(Beginning of Excerpted data)

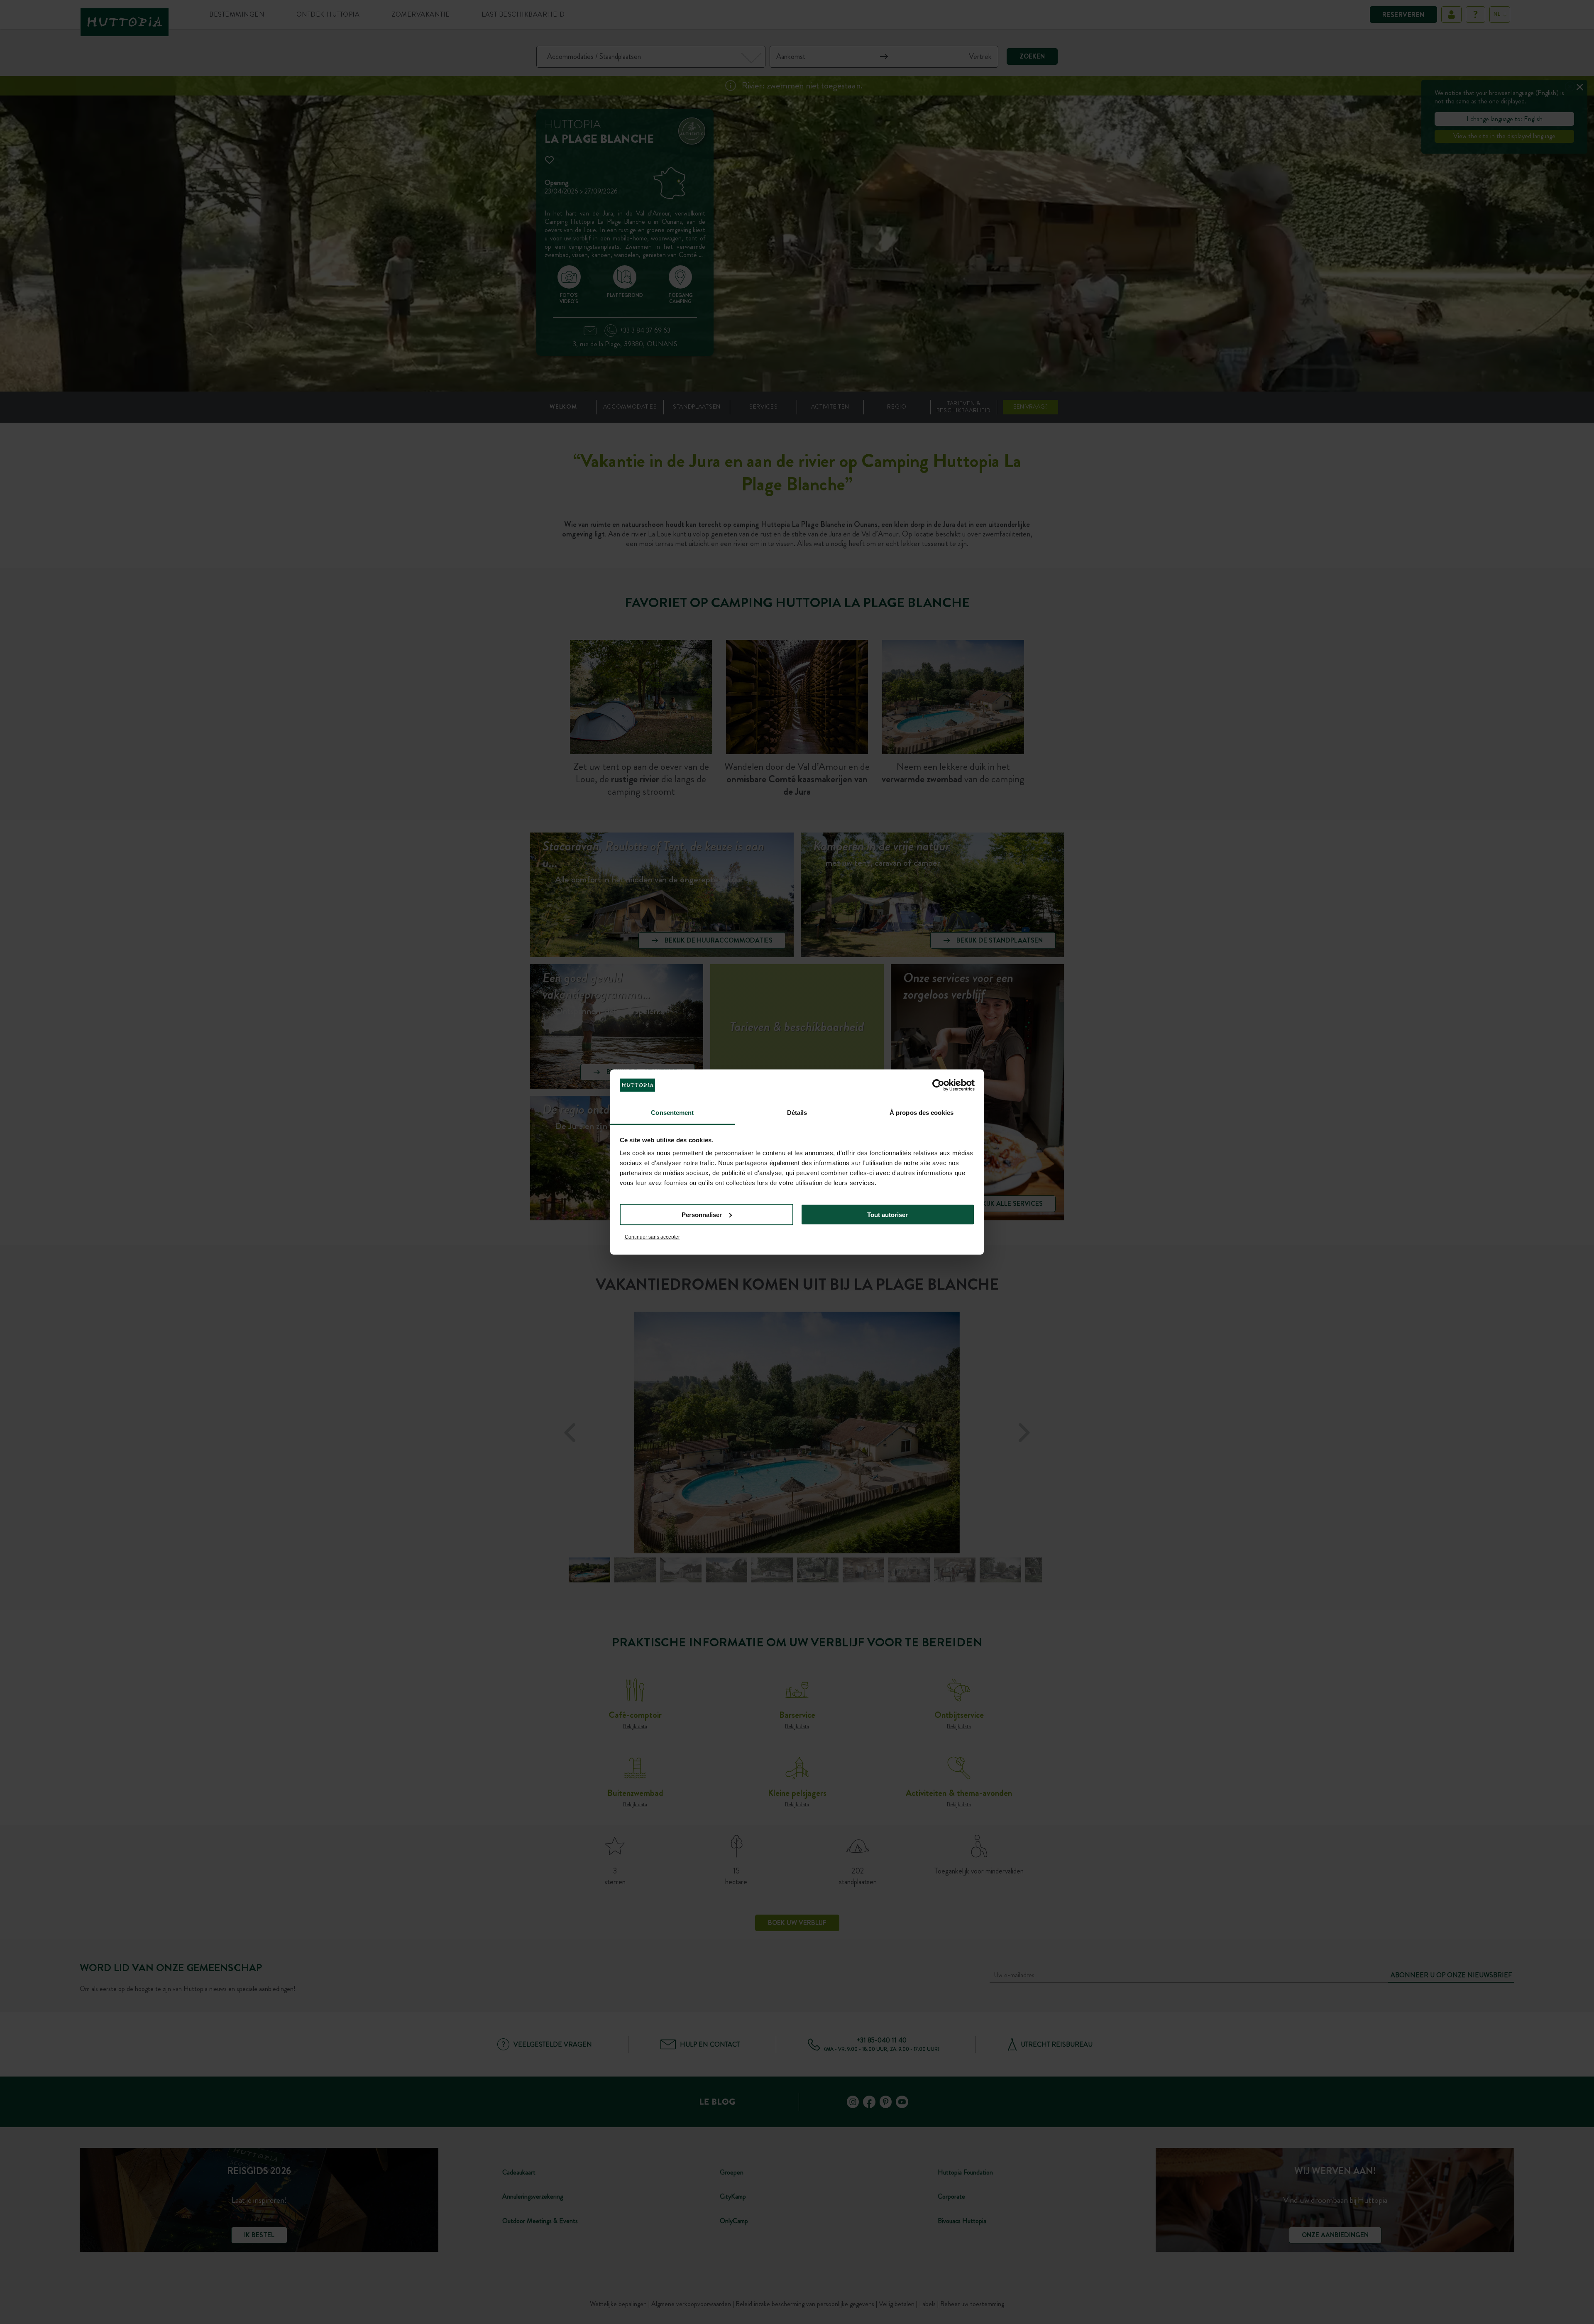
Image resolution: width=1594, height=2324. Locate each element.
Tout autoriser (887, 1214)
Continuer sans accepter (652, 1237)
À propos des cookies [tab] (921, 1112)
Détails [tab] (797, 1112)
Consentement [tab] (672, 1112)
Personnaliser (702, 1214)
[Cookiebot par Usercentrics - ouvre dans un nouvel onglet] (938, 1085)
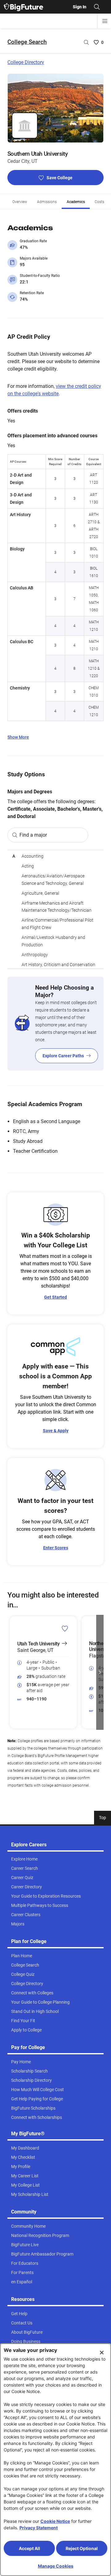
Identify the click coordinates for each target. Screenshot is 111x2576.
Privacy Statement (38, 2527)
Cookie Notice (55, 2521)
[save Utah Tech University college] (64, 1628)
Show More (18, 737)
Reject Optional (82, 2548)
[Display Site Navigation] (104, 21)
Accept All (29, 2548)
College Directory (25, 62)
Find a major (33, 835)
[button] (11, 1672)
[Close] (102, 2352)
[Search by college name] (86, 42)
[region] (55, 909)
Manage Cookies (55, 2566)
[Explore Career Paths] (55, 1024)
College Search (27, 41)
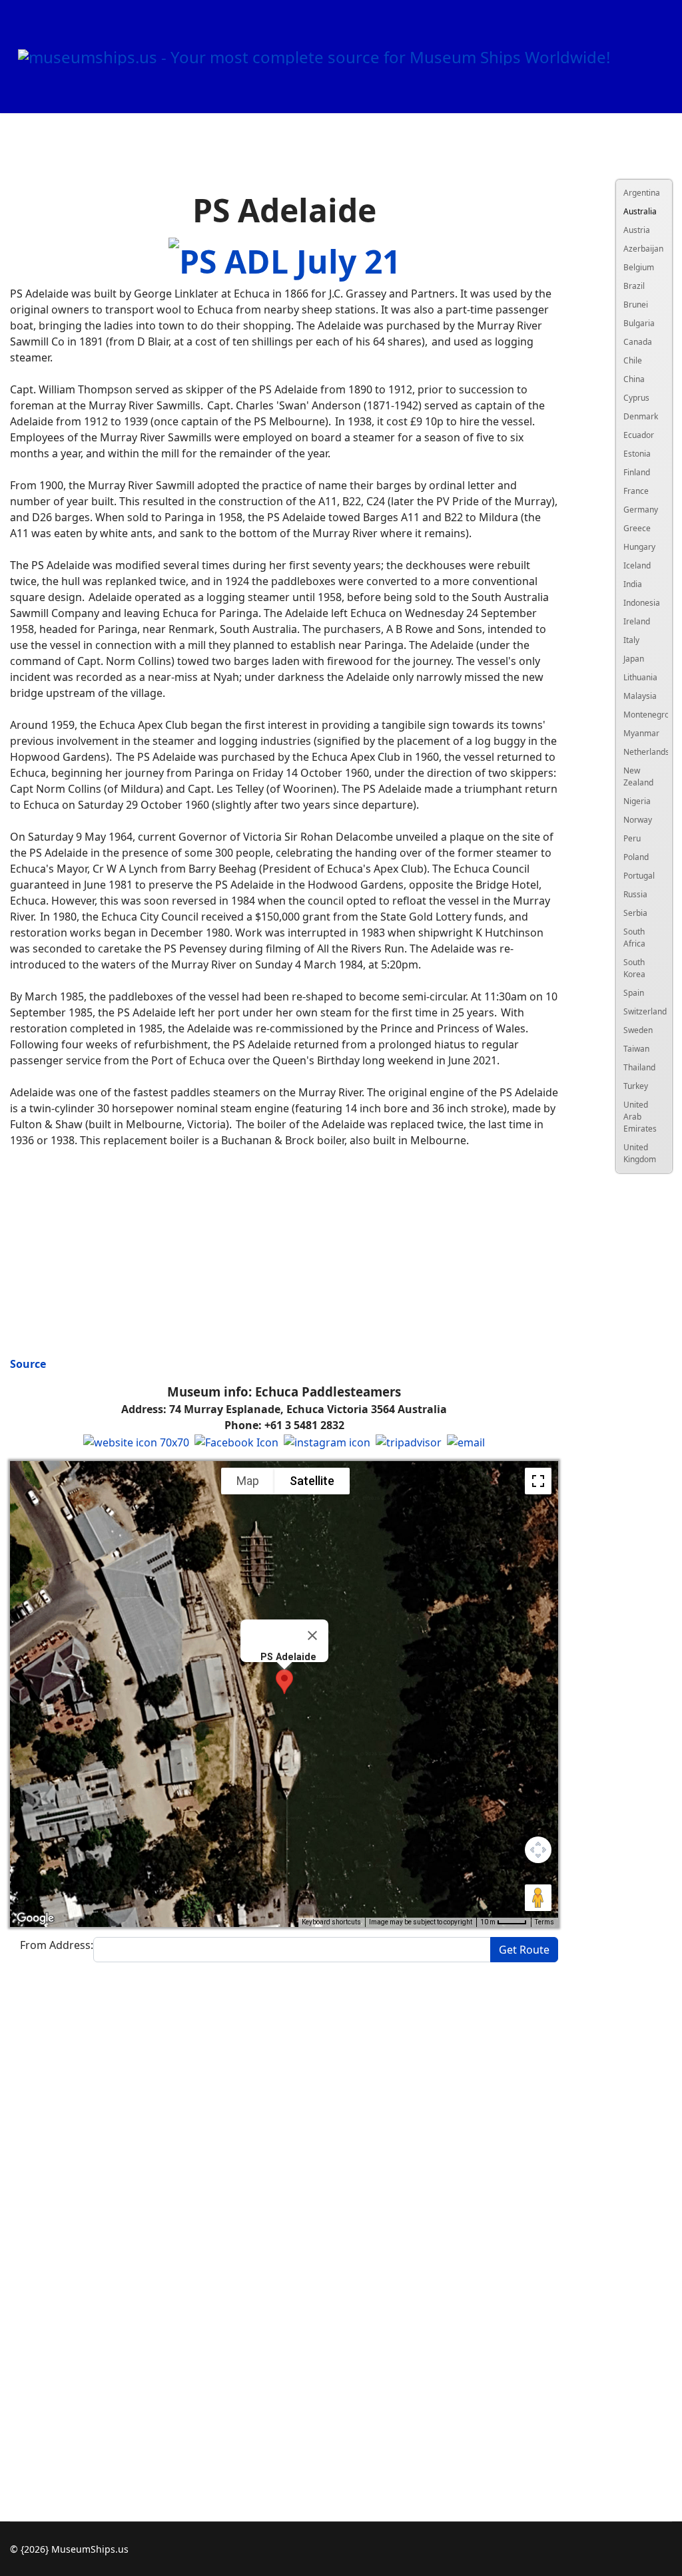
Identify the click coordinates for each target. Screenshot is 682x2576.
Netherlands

(End of Excerpted data)

• What the task requires: Would you please output only the lines from the start of the material above up to and including the line with "Personnaliser (702, 1214)", exactly as they appear and without pictures?

• Final answer:
Image resolution: width=1594, height=2324. Locate each element.
Tout autoriser (887, 1214)
Continuer sans accepter (652, 1237)
À propos des cookies [tab] (921, 1112)
Détails [tab] (797, 1112)
Consentement [tab] (672, 1112)
Personnaliser (702, 1214)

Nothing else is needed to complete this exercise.